A high-performance instrumentation framework for capturing, streaming, and analyzing internal activations of large language models

Project description

LLM Instrumentation Framework

A high-performance instrumentation framework for LLM interpretability and observability.

Objectives

  • Throughput: Maintain ≥ 90% of un-instrumented inference speed.
  • Data rate: Sustain ≥ 2 GB/s activation streaming to disk.
  • Compression: Achieve ≥ 3× reduction with lossy error < 1e-3 when enabled.
  • Memory: Keep host RAM usage ≤ 24 GB with backpressure and buffering.

Stack

  • Runtime: PyTorch, asyncio, threading.
  • GPU: Optional CUDA streams and pinned buffers (see memory/cuda_manager.py).
  • Compression: LZ4, Zstd, optional no-op.
  • Analysis: Hooks for downstream causal graphs and SAE-based features.

Install

python -m venv .venv && source .venv/bin/activate
pip install -r requirements.txt
pip install -e .

Quick Usage

import torch
from llm_instrumentation import (
    InstrumentationFramework,
    InstrumentationConfig,
    HookGranularity,
)
from transformers import AutoModelForCausalLM

model = AutoModelForCausalLM.from_pretrained("meta-llama/Llama-2-7b-hf")

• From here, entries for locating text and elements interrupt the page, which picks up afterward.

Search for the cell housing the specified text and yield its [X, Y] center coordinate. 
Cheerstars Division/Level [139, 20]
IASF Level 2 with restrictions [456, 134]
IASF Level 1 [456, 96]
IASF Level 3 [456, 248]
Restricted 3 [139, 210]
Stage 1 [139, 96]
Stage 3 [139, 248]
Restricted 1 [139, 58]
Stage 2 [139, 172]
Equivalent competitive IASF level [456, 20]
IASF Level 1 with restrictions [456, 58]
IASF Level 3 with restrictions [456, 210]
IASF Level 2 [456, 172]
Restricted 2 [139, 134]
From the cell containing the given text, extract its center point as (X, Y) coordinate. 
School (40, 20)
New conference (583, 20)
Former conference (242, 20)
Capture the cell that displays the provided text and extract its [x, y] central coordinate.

config = InstrumentationConfig(
    granularity=HookGranularity.ATTENTION_ONLY,
    compression_algorithm="lz4",  # or "zstd" or "none"
    target_throughput_gbps=2.0,
    max_memory_gb=24,
)

framework = InstrumentationFramework(config)
framework.instrument_model(model)

with framework.capture_activations("output.stream"):
    _ = model(torch.randint(0, 100, (1, 16)))

analysis = framework.analyze_activations("output.stream")

## Per-token Tracking (opt-in)

Enable lightweight token boundary tracking without affecting the compression/streaming pipeline. Token metadata is stored in memory and saved to `{output_path}_tokens.json` on context exit.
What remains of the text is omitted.